Side Effects of Basic Puppy Shots

Find out common puppy shots and their possible side effects. Puppies receive numerous shots in their first year of life. Therefore, it is important to know when the side effects are normal or when the puppy's health might be in danger.

Typical Puppy Shots Schedule

Because it is difficult to determine if a puppy has enough antibodies in their system to protect against common canine diseases, most vets recommend starting puppy shots at six weeks of age and offering boosters every three weeks until the puppy is sixteen weeks of age. Rabies is the only exception. Puppies receive one rabies vaccination when they reach twelve weeks of age and then go in for a new rabies vaccine one year later. This second rabies shot usually lasts two years.

The five important canine vaccinations are:

  • Canine Adenovirus-2/Hepatitis
  • Canine Parvovirus-2
  • Distemper
  • Rabies

Veterinarians usually use the five-way or seven-way vaccines. The five-way puppy shots protect against Distemper, Hepatitis, Kennel Cough, Parainfluenza and Parvo. The seven-way vaccine protects against the same illnesses as the five-way but adds Leptospirosis and Coronavirus.

For puppies who will be exposed to other dogs or areas where ticks are problematic, there are a few optional puppy shots that are recommended.

  • Coronavirus
  • Kennel Cough
  • Leptospirosis
  • Lyme disease

Common Side Effects of Puppy Shots

In many cases, side effects of puppy shots are limited. One area of great concern is the inability for some puppies to gain the required antibodies from the vaccinations. The Parvovirus vaccine is one of the best illustrations. A number of vaccinated puppies still develop Parvo every year and end up dying from the disease. This usually happens because the puppy was exposed to the Parvovirus before the vaccination had time to take effect or the vaccine was not stored properly.

Most vaccines cause little more than pain and swelling at the injection site. Some puppies become less energetic on the day they received their vaccinations, but usually they are back to normal on the second day.

Low-grade fever and decreased appetite are also common side effects to puppy shots. They all disappear within a day or two.

Dogs with allergies usually find their allergies worsen if they receive their vaccinations when allergy season is at its worst. If your dog has allergies to environmental factors like mold spores or pollen, consider having his puppy vaccinations delayed until after allergy season passes.

Side Effects to Watch for with Puppy Shots

More dangerous side effects include anaphylactic shock. Anaphylactic shock is linked to vaccines with a killed virus like rabies, Coronavirus or Leptospirosis. Signs include seizures, severe diarrhea, shock and vomiting. This reaction occurs rarely but requires emergency veterinary care.

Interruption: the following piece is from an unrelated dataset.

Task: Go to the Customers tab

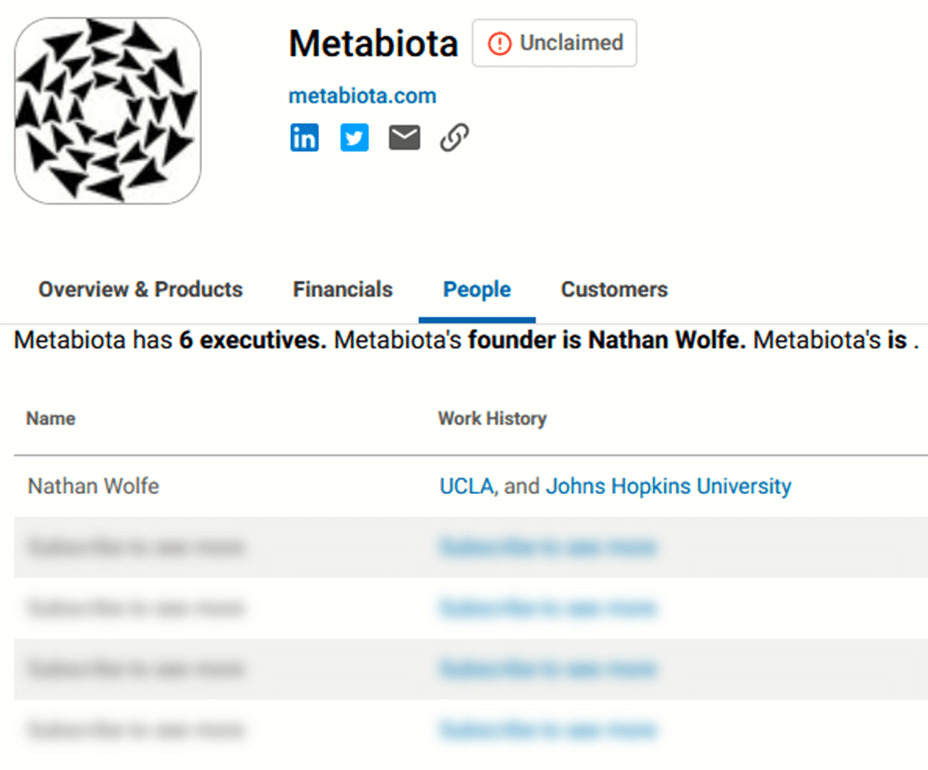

Canine distemper vaccinations have been linked to inflammation of the brain and Canine Adenovirus vaccinations cause eye inflammation in some puppies. The intranasal vaccinations, like Kennel Cough, are known to cause mild coughing in dogs and puppies for a few days following the vaccination.

Finally, some puppies develop abscesses in the injection site after receiving their shots. The abscess is the body's reaction to the vaccination itself and rarely caused by a bacterial infection. It's worthwhile to ask your veterinarian if he thinks the puppy should be seen as a precaution.